§ Written request
Convert the listing below, starting at the line containing "This screenshot has height=615, width=1568." and ending at the last line of the listing, into a Markdown table with the columns Row and Listing line. Leave out blank lines.

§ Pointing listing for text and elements
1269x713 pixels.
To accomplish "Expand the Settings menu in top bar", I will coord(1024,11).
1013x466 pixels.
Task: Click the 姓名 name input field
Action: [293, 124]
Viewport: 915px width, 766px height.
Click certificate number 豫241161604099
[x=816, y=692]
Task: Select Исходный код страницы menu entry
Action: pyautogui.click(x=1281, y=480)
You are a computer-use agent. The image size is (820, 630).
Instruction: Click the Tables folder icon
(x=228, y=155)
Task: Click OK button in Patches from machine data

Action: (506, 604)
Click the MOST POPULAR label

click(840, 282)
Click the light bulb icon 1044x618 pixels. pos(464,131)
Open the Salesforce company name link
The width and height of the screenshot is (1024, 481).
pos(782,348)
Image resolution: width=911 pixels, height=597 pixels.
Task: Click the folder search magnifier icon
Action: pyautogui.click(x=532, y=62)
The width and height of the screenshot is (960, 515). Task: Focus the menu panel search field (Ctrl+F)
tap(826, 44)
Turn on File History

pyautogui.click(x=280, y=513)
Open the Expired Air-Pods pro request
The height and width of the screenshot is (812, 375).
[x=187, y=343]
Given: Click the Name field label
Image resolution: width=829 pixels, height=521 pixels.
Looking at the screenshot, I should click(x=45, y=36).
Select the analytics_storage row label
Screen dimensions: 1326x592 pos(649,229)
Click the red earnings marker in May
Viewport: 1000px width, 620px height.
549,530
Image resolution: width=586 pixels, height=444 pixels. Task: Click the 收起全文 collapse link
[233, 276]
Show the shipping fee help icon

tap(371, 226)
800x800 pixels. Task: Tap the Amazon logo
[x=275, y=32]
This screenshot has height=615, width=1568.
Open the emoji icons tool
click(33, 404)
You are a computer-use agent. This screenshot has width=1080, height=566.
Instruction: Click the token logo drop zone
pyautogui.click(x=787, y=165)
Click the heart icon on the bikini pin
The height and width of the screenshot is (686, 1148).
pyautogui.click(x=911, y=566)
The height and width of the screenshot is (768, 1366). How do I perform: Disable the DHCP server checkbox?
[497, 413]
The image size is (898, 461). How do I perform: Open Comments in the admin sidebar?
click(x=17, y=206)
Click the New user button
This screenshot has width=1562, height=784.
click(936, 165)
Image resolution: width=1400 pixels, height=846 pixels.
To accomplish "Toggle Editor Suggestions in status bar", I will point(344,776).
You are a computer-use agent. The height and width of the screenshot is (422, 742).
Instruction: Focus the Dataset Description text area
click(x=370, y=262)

§ Expected output
| Row | Listing line |
|---|---|
| 1 | This screenshot has height=615, width=1568. |
| 2 | Open the emoji icons tool |
| 3 | click(33, 404) |
| 4 | You are a computer-use agent. This screenshot has width=1080, height=566. |
| 5 | Instruction: Click the token logo drop zone |
| 6 | pyautogui.click(x=787, y=165) |
| 7 | Click the heart icon on the bikini pin |
| 8 | The height and width of the screenshot is (686, 1148). |
| 9 | pyautogui.click(x=911, y=566) |
| 10 | The height and width of the screenshot is (768, 1366). How do I perform: Disable the DHCP server checkbox? |
| 11 | [497, 413] |
| 12 | The image size is (898, 461). How do I perform: Open Comments in the admin sidebar? |
| 13 | click(x=17, y=206) |
| 14 | Click the New user button |
| 15 | This screenshot has width=1562, height=784. |
| 16 | click(936, 165) |
| 17 | Image resolution: width=1400 pixels, height=846 pixels. |
| 18 | To accomplish "Toggle Editor Suggestions in status bar", I will point(344,776). |
| 19 | You are a computer-use agent. The height and width of the screenshot is (422, 742). |
| 20 | Instruction: Focus the Dataset Description text area |
| 21 | click(x=370, y=262) |